We sit there in silence. On the other end, Griz is rustling papers. We can hear her. And then she calls out, “Guess what 2006 was? Guess what it was? Petey Deasey, Niall Deasey’s father, there’s all this stuff about him in the file. It has his birth date, too. September sixteenth, 1926. It was his eightieth birthday. How much do you want to bet the family had a big old party for him? Maybe they got him out of hospital to go or the dates are off or something?”

“Griz, go check on it. See if you can find out when he was actually, definitely in hospital,” Roly says.

“Yeah—Wait. Roly, Maggie. I just got a text from my friend at the tax office. He got the records on that house in Ballyclash. It is owned by a woman. Her name is Mary Sheehan. She’s dead now. But listen, he looked her up and guess what her maiden name was?”

“What?”

“Deasey! She was Petey Deasey’s sister, Niall Deasey’s aunt.”

“Are ya serious?” Roly is hunched forward in his seat. “Griz, listen. Thank you. We’ll be in touch. We gotta figure out what to do here.”

Roly starts up the car but doesn’t start driving. “Are you going to call Regan?” I ask him.

He looks over at me. “I don’t know. There’s no one at that cottage now. Maybe there’s some evidence there that they can use to go nab him in Arklow. But if I call out everyone to go to an empty house … I’m not supposed to be looking at this.”

“What we’ve got is pretty good,” I tell him. But even as I say it, I know he’s right. We’ve got a few circumstantial coincidences. And we’ve got an empty house owned by Niall Deasey’s aunt.

“What do you want to do?” I ask Roly. “Check it out? We’d have to break and enter.”
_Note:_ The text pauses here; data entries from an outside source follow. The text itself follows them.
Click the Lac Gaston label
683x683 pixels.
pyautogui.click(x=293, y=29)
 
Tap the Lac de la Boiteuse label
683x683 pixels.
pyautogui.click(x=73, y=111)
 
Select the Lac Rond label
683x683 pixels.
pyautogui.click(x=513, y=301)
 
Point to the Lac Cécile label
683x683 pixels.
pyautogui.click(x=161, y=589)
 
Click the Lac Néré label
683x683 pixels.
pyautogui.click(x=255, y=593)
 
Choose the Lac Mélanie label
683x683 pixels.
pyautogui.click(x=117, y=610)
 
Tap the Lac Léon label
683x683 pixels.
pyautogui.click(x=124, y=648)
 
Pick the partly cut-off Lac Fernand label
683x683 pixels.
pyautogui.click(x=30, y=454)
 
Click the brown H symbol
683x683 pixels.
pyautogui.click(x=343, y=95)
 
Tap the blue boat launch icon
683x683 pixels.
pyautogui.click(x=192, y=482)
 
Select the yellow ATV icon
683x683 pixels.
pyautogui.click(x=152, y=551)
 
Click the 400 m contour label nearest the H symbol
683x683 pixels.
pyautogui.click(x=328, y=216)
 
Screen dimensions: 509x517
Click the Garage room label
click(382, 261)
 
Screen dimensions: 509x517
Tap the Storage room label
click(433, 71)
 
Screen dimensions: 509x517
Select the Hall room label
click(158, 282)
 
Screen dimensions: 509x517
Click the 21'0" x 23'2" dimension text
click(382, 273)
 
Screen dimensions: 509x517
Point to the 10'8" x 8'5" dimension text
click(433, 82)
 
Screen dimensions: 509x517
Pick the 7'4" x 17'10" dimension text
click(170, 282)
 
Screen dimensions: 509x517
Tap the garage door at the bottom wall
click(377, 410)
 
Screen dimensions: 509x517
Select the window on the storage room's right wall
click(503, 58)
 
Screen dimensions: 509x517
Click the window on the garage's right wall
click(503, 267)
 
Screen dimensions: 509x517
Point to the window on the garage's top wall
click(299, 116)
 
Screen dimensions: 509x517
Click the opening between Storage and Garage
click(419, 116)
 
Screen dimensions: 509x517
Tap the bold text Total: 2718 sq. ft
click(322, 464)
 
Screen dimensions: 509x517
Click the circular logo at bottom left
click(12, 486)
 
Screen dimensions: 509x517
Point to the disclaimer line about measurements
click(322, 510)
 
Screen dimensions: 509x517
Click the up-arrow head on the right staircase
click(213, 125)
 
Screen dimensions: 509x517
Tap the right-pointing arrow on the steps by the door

“Nah, we’d better not.” He starts up the car, pulls off the verge without even looking. “Let’s head back. We need to think about this, D’arcy. Griz is going to get on to the hospital. Regan might be able to get a search warrant for the garage.” We drive in silence for a good twenty minutes, back toward Kilmacurragh and the M11. The car is full of our frustration, like a bad smell. We’re almost to the motorway when he slows, slams his hand down on the steering wheel, and says, “Fuck it, I’m going back.”

I grin at him. “Like I said, it’s your funeral.”

 

 

45


TUESDAY, JUNE 7,

2016


The cottage looks different now, the trees casting long shadows, the sound of our tires on the gravel driveway somehow louder.

Roly has a flashlight and he gets it out and shines it on the front door and in through the front windows. He knocks half-heartedly and then he stares at the window next to the door for a minute.

“Did you hear a dog whining?” Roly asks me. “I could swear I heard a dog whining inside.”

“Yeah, you’d better check. It could be trapped in there.”

“Yes,” Roly says in a fake voice. “You are correct. It could be trapped in there.”

I take the flashlight from him and shine it on the lock. “Roly, look.” We hadn’t noticed before, but it’s new, the wood freshly chipped where the screws went in.